§ **Task brief**
Output every line below exactly, please, omitting pictures.

§ **Dataset excerpts**
-.-.-

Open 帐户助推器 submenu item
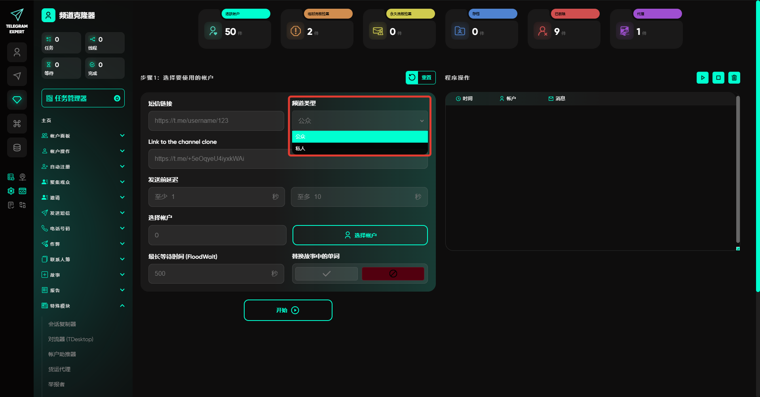The image size is (760, 397). tap(62, 354)
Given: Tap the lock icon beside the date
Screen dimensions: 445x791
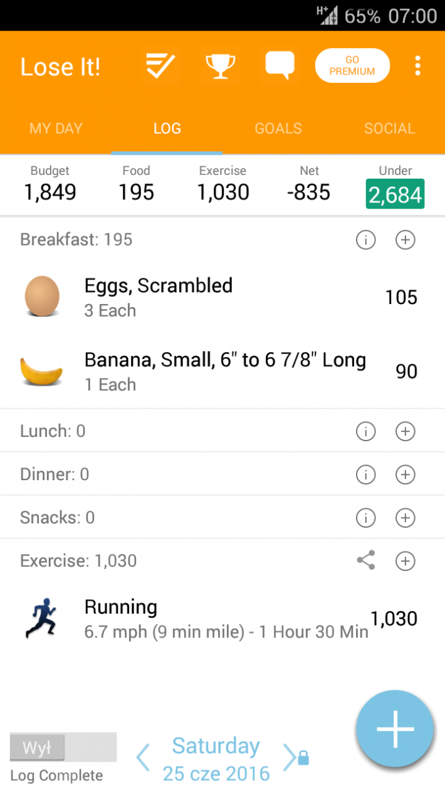Looking at the screenshot, I should (303, 758).
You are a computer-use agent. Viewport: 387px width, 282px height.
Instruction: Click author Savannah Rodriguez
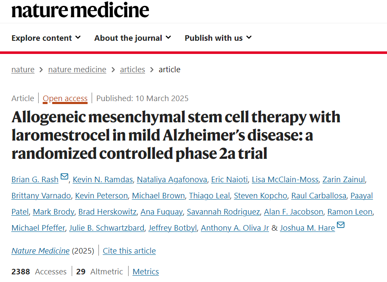(x=223, y=212)
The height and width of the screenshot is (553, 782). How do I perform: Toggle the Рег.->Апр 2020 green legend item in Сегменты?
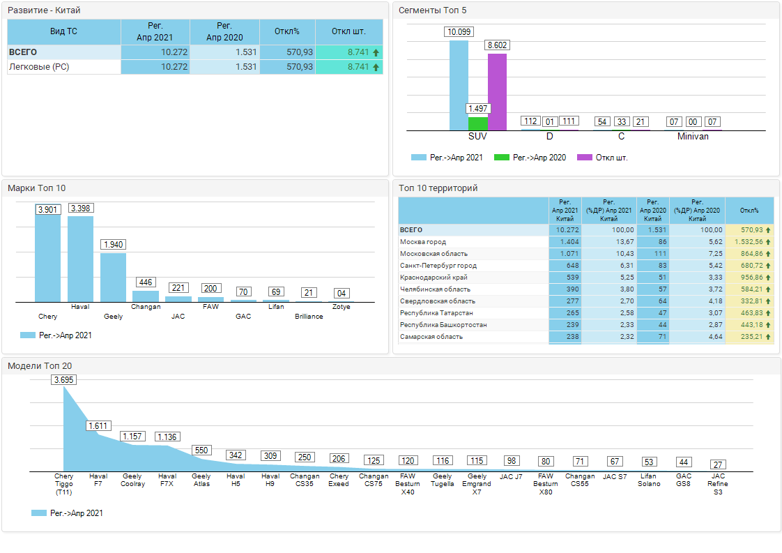[x=530, y=158]
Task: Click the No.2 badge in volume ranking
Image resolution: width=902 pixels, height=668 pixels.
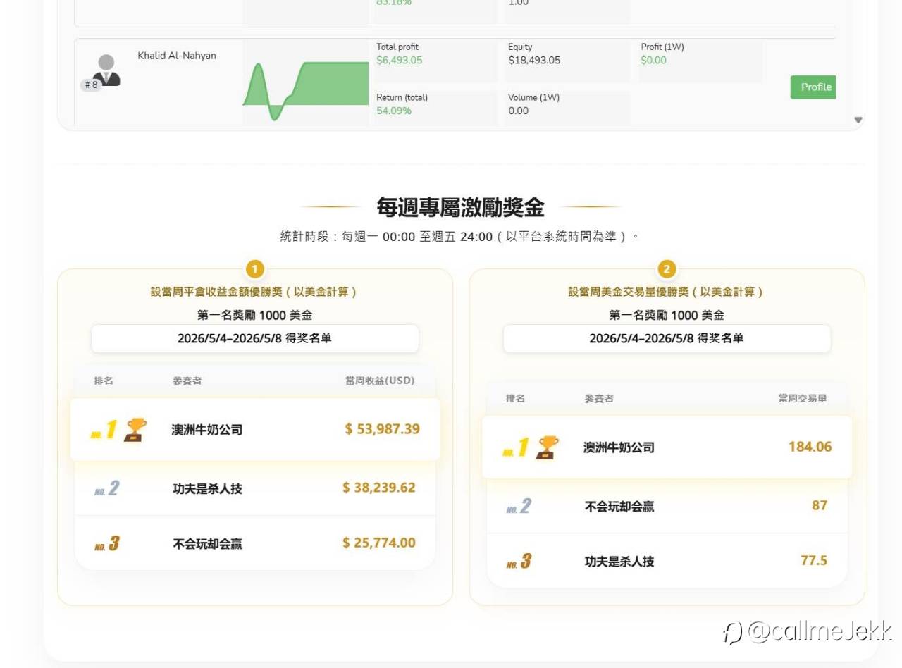Action: click(x=519, y=506)
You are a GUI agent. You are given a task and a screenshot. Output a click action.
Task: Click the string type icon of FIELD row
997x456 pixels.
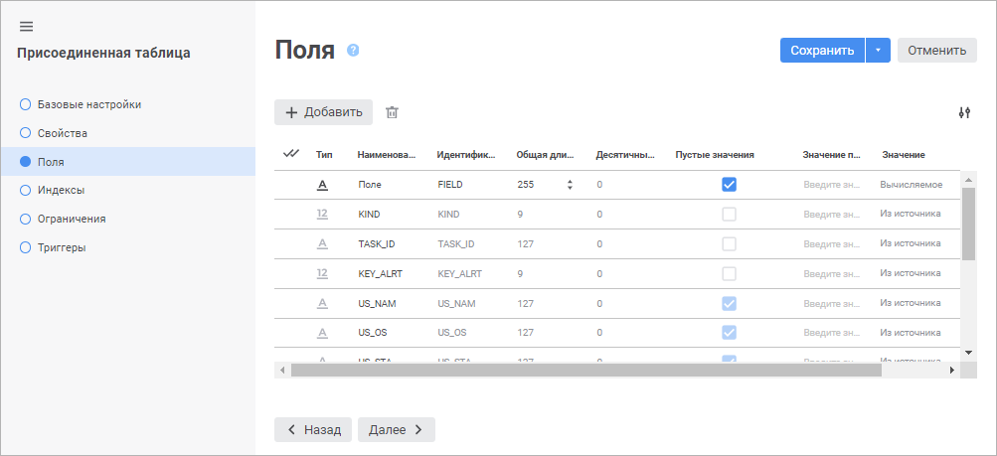[x=322, y=185]
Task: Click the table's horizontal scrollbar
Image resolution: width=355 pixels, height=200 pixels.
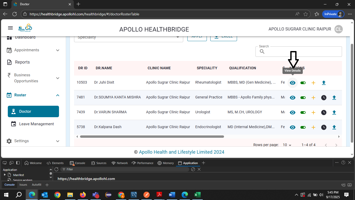Action: click(152, 136)
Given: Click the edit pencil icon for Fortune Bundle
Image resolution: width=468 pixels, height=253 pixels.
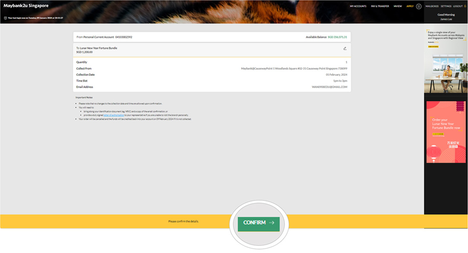Looking at the screenshot, I should tap(345, 49).
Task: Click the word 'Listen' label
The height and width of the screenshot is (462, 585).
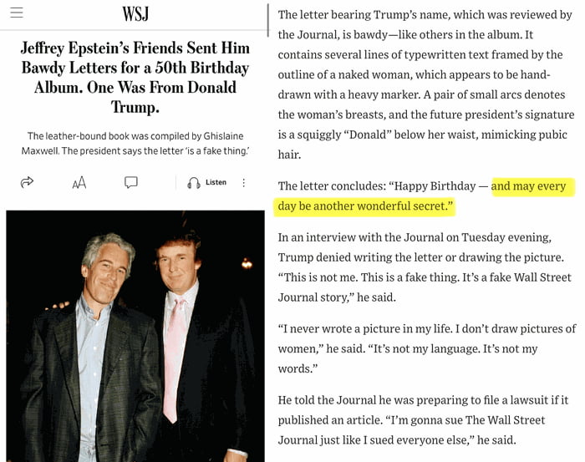Action: 216,182
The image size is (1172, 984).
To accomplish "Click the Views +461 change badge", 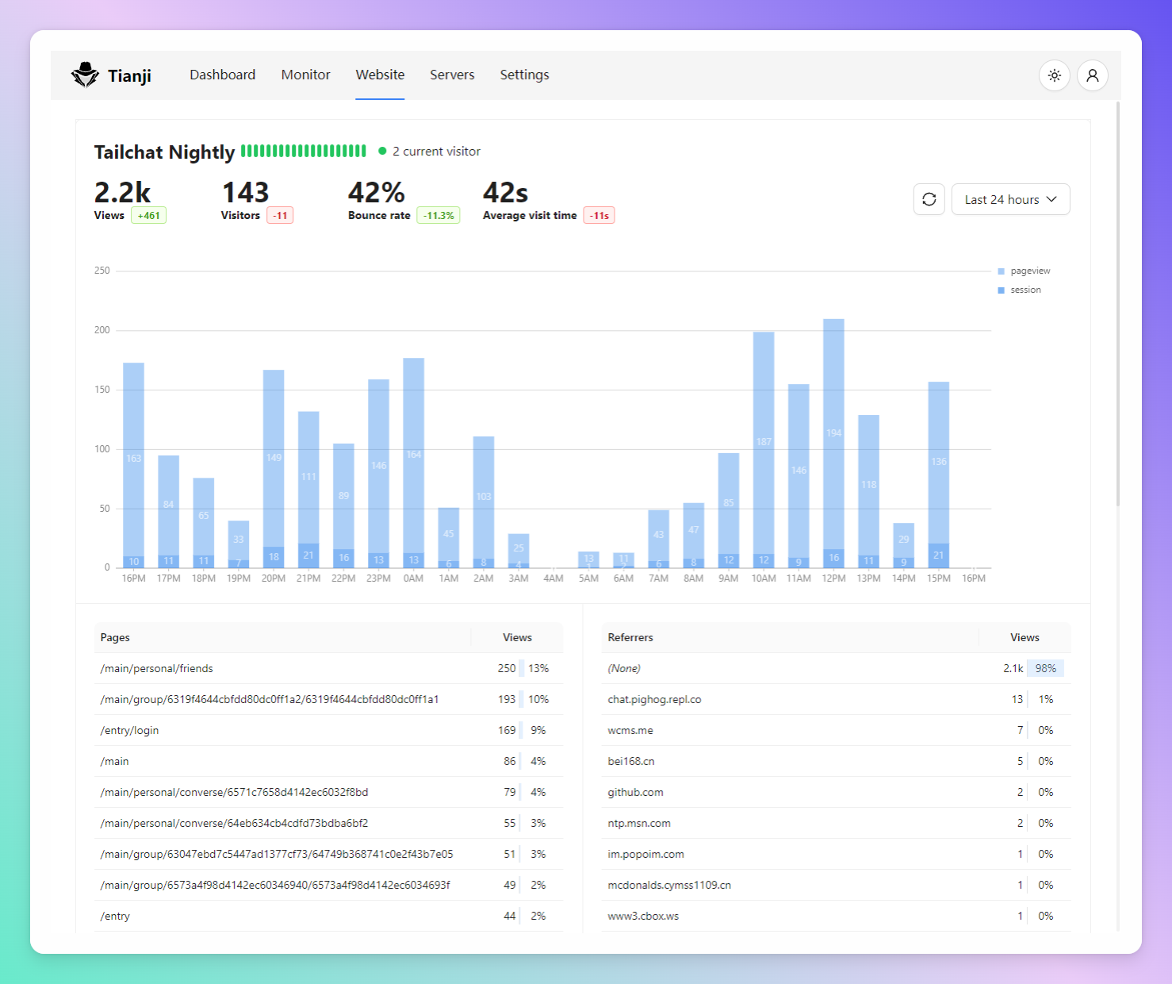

-.-.-

§ **Exercise answer**
Open 帐户助推器 submenu item
The image size is (760, 397). tap(62, 354)
Given: Tap the lock icon beside the date
Screen dimensions: 445x791
Looking at the screenshot, I should (303, 758).
You are a computer-use agent. Viewport: 387px width, 282px height.
Instruction: Click author Savannah Rodriguez
(x=223, y=212)
The height and width of the screenshot is (553, 782). How do I perform: Toggle the Рег.->Апр 2020 green legend item in Сегменты?
[x=530, y=158]
Task: Click the No.2 badge in volume ranking
Image resolution: width=902 pixels, height=668 pixels.
Action: click(x=519, y=506)
You are a GUI agent. You are given a task and a screenshot. Output a click action.
Task: Click the string type icon of FIELD row
997x456 pixels.
[x=322, y=185]
Task: Click the table's horizontal scrollbar
Image resolution: width=355 pixels, height=200 pixels.
Action: click(152, 136)
Given: Click the edit pencil icon for Fortune Bundle
Image resolution: width=468 pixels, height=253 pixels.
Looking at the screenshot, I should tap(345, 49).
Task: Click the word 'Listen' label
The height and width of the screenshot is (462, 585).
Action: 216,182
The image size is (1172, 984).
To accomplish "Click the Views +461 change badge", 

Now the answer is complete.